# Crows & Ravens



## eucman (Jan 24, 2009)

22 Chuck said:


> Many yrs ago I noticed a road kill **** about March 1st.
> Couple days later eagles working on it.
> 
> Couple nights later I stopped to examine and all there was was some hide, skull and large leg bones. Hide was fleshed cleaner that most trappers flesh a hide.


That was the way with these vultures and the dead raccoons. I would watch them poking their head in the cavity every day and the carcass appeared the same as the day I shot it.
I finally walked down the trail it was on and was amazed at how clean it was. Skin and bones.


----------



## savage2506 (Nov 27, 2010)

If a crow stops flapping its wings it will start to descend right away. They can’t glide like a raven.


----------



## Luv2hunteup (Mar 22, 2003)

It seems that they are never far away. Not matter what month it is I can pull out my electronic call and bring them in. It doesn’t matter what part of the state I’m in. Try it, you will see.


----------



## B.Jarvinen (Jul 12, 2014)

Was at my shop space this morning and Crows were all around. I haven’t dug into trying to feed them yet as I have an out-of-state job to complete next week before I start a long run of daily shop work after that. 

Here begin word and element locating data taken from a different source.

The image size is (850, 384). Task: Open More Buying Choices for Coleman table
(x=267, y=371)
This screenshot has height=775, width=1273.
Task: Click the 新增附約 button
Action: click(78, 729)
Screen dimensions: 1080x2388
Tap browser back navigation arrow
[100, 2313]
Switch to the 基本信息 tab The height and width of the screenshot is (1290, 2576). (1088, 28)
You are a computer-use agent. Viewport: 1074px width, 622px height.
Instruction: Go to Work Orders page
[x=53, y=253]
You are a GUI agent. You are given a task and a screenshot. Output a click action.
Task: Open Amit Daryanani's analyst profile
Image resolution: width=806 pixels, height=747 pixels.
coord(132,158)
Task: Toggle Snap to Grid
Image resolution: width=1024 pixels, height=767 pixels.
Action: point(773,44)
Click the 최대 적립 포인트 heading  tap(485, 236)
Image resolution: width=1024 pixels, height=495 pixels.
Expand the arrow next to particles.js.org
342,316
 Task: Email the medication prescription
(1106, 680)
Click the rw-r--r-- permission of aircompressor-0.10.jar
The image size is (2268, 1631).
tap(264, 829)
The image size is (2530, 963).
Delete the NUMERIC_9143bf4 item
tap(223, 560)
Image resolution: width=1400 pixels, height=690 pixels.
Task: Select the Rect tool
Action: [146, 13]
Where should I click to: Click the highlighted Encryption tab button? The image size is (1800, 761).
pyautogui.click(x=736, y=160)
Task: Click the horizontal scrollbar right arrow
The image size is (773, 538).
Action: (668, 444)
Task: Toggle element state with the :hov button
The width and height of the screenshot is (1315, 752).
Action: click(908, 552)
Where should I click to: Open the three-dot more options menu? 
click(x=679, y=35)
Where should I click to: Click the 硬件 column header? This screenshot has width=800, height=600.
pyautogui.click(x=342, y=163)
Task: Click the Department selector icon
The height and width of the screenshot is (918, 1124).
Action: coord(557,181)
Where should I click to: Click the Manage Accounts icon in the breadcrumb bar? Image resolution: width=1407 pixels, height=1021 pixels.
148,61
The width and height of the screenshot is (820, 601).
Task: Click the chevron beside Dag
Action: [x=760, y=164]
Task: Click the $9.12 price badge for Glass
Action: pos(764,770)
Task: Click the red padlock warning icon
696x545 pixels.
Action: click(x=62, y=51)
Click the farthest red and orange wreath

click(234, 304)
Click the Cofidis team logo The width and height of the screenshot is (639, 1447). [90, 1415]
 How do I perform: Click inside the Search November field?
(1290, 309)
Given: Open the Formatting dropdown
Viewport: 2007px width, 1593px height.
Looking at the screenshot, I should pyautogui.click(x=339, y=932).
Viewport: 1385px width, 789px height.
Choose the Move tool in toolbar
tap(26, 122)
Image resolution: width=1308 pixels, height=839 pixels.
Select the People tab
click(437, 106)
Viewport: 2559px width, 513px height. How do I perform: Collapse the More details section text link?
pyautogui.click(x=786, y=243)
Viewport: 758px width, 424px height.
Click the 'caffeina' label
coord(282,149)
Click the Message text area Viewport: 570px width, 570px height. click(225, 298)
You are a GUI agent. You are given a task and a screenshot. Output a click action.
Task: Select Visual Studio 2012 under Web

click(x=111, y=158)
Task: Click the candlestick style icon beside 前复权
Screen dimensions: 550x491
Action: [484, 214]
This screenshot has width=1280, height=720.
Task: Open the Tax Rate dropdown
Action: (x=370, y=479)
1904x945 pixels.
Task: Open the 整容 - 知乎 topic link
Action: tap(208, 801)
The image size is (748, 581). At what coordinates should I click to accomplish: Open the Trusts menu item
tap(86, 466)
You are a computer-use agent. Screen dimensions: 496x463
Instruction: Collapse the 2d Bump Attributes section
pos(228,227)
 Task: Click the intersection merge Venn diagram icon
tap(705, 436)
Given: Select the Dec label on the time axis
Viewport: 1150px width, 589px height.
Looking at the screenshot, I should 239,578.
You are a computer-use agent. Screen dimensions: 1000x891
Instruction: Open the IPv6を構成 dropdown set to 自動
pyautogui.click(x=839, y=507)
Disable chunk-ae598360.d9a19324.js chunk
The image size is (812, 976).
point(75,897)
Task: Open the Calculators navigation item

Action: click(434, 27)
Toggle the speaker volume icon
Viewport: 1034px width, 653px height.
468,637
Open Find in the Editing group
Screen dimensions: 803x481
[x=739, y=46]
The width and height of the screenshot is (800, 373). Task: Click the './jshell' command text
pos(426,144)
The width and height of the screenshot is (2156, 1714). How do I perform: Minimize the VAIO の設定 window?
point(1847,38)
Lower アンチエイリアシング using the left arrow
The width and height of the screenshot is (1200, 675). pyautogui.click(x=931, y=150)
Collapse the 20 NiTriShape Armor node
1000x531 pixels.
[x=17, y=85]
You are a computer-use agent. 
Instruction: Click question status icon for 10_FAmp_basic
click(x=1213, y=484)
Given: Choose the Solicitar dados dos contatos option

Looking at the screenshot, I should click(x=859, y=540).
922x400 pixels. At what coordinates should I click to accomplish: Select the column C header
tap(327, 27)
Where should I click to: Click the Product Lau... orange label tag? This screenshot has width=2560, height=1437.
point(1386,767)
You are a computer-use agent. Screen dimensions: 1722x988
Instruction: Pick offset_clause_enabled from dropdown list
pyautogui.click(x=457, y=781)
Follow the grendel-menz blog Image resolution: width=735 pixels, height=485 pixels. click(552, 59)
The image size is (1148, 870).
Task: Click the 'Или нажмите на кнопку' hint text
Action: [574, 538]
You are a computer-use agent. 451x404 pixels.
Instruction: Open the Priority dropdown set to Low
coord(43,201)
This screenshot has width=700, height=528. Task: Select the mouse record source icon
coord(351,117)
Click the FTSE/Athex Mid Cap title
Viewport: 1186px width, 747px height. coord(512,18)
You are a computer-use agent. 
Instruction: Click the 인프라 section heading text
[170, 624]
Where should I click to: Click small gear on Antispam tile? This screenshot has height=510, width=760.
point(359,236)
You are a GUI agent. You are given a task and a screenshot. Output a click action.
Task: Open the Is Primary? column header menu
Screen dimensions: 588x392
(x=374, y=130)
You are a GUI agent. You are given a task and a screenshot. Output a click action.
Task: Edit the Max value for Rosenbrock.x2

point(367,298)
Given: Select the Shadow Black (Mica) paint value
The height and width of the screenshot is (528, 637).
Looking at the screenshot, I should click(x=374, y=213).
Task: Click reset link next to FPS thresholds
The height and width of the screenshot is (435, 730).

But was glad to see them. The birds that over-winter are becoming my favorites.


----------



## MichiFishy (Sep 17, 2019)

Had an interesting Crow show up on camera. A few white feathers on the head, and a few white flight feathers.


























Then this guy had to come along and steal the meat.


----------



## B.Jarvinen (Jul 12, 2014)

Well it took a little while to get this rolling but I did get to see a favorite wildlife “track” yesterday. And today confirmed it - the Crows are back on the job.

I first left a couple dead mice from the traps, then a little mound of whole grain cereal from the bottom of a box, then a couple more mice. All on a 3’ dead Ash stump outside my window. And occasionally uncovered the snow from the goodies.

But the deep cold probably kept the Crows in careful shelter somewhere; nothing was appearing to claim the prizes. I added the post-picking remains of a rotisserie Chicken and even those took a couple days to be discovered.

This morning came the caw, caw, caw of a trio of Crows checking out the stump again. They scattered when I came out to leave a dozen acorns for them, but now I know they’ll be back.


----------